Ther cam a kyte, whil they weren so wrothe,
And baar awey the boon bitwixe hem bothe.
And therfore at the kynges court, my brother,
Ech man for hymself, ther is noon oother.
Arcite compares himself and Palamon to hounds that fight over a bone, only to see it snatched away by a bird. His point seems to be that he and Palamon should pay attention to the object of their affections rather than to who gets her or doesn't. His declaration that at the king's court it's "ech man for hymself" doesn't mesh very well with the idea of sworn brotherhood. With this statement, then, he's effectively declaring their oath meaningless.
But to th'effect, it happed on a day
To telle it yow as shortly as I may,
A worthy duc, that highte Perotheus,
That felawe was unto duc Theseus
Syn thilke day that they were chidren lite,
Was come to Atthenes his felawe to visite.
Immediately following the falling-out between Arcite and Palamon, the tale gives us an example of another childhood friendship – one that's lasted for many years. Palamon and Arcite's apparently weak bond appears all the more feeble in comparison.
For in this world he loved no man so,
And he loved hym als tendrely agayn.
So wel they lovede, as olde bookes sayn,
That whan that oon was deed, soothly to telle,
His felawe wente and soughte hym doun in helle.
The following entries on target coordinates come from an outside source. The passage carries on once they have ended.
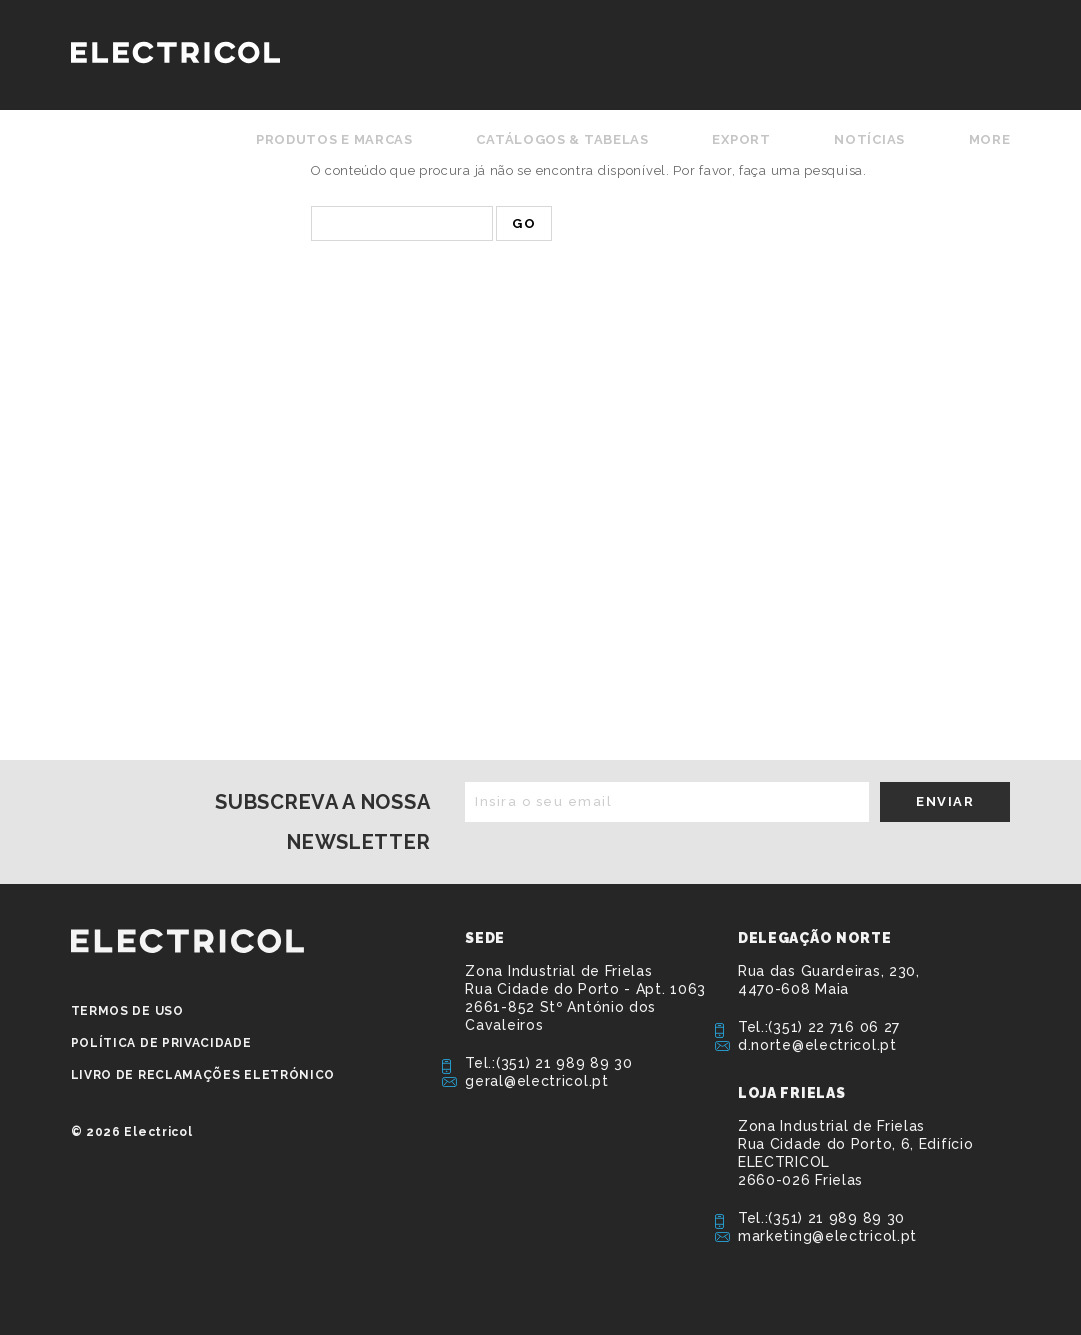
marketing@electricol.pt (827, 1236)
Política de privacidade (161, 1043)
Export (741, 139)
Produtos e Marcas (334, 139)
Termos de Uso (127, 1011)
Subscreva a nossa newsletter (322, 822)
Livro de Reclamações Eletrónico (203, 1075)
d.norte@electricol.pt (817, 1045)
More (990, 139)
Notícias (869, 139)
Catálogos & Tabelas (562, 139)
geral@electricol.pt (536, 1081)
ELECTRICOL (187, 941)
It may sound strange to our modern ears to hear a friendship between two men described in these terms of tender love. But describing friendships between men this way is a tradition that medieval writings inherit from the classical era. In fact, ancient Greek philosophers believed that the friendship between two men was the strongest and most sacred bond of all human relationships. Theseus and Perotheus's friendship is what a friendship should be, and you get the feeling that, unlike Arcite and Palamon, they wouldn't abandon it for anything.